___ Raw data
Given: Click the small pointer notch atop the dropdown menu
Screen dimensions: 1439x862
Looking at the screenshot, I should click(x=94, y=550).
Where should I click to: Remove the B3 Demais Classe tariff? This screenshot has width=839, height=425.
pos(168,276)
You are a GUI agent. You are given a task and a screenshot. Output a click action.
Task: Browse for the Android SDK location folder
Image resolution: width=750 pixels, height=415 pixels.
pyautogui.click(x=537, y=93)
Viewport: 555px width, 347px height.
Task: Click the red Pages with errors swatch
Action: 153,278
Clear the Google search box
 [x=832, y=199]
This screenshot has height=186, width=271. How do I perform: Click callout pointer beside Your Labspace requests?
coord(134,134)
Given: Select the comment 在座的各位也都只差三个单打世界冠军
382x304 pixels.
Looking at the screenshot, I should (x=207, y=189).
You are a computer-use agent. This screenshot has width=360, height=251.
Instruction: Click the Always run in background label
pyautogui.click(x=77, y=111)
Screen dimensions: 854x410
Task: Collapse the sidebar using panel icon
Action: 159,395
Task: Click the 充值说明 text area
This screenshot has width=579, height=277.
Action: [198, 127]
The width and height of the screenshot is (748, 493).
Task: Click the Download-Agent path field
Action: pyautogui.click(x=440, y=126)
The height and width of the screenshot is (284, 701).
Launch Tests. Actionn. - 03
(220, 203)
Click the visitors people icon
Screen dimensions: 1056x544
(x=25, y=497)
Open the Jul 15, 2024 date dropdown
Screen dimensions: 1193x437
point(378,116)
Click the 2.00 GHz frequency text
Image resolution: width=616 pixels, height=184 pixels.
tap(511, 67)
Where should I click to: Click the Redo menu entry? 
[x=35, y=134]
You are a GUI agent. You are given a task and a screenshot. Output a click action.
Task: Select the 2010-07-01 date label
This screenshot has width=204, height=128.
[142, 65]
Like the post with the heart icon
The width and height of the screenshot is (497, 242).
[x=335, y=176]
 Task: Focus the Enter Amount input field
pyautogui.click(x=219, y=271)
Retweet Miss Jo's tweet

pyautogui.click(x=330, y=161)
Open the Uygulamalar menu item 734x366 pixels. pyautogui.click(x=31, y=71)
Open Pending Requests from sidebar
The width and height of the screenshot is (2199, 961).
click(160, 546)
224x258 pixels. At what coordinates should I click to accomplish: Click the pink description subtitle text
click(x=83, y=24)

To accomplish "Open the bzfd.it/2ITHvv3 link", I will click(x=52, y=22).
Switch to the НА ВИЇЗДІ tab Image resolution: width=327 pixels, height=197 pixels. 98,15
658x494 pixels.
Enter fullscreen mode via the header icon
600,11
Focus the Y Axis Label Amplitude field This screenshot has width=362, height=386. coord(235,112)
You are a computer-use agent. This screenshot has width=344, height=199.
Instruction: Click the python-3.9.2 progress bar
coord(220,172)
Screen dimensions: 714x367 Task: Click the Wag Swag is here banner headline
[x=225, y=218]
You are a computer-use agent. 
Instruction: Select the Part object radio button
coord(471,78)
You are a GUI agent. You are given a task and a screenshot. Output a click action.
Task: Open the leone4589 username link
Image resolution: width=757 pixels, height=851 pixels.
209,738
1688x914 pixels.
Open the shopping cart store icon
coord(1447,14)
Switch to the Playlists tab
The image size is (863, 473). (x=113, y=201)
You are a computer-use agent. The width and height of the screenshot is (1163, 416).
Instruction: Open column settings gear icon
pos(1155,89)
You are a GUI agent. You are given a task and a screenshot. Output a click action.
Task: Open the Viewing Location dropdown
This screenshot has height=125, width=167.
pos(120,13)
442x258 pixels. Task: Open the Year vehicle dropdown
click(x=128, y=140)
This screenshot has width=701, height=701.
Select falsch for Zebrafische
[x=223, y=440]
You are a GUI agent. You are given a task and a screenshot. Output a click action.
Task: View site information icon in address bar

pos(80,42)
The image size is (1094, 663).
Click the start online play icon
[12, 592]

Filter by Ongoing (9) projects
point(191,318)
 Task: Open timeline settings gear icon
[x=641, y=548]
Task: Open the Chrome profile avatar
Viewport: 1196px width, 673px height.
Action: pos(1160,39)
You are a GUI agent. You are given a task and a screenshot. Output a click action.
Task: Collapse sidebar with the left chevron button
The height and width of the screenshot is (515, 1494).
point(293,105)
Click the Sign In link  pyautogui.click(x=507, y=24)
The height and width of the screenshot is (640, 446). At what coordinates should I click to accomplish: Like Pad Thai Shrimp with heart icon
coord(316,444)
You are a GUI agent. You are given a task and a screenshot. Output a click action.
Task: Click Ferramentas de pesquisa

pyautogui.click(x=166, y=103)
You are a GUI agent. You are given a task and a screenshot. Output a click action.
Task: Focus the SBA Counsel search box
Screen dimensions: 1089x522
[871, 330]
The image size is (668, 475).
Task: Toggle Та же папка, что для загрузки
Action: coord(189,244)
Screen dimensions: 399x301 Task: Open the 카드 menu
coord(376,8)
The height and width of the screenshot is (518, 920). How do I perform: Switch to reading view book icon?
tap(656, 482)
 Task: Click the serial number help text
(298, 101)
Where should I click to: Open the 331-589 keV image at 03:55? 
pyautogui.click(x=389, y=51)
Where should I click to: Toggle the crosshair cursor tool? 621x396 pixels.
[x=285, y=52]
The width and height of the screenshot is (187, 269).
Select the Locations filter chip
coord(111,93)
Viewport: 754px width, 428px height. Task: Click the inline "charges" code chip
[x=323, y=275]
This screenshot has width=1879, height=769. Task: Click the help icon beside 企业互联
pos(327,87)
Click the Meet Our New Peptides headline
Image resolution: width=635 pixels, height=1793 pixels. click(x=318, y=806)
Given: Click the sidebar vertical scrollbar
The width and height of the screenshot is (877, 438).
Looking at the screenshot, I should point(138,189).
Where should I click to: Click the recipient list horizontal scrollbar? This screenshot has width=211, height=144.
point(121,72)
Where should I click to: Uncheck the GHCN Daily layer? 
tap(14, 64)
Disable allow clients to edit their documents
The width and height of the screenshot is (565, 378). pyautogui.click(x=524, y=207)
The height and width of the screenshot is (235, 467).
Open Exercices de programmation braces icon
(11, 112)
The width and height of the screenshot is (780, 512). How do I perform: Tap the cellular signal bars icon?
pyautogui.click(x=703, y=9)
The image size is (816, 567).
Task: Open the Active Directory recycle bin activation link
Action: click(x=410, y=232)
______
Report all lines above with "computer".

## Expected answer
You are a computer-use agent. This screenshot has width=360, height=251.
You are a computer-use agent. This screenshot has width=344, height=199.
You are a computer-use agent. 
You are a computer-use agent. The width and height of the screenshot is (1163, 416).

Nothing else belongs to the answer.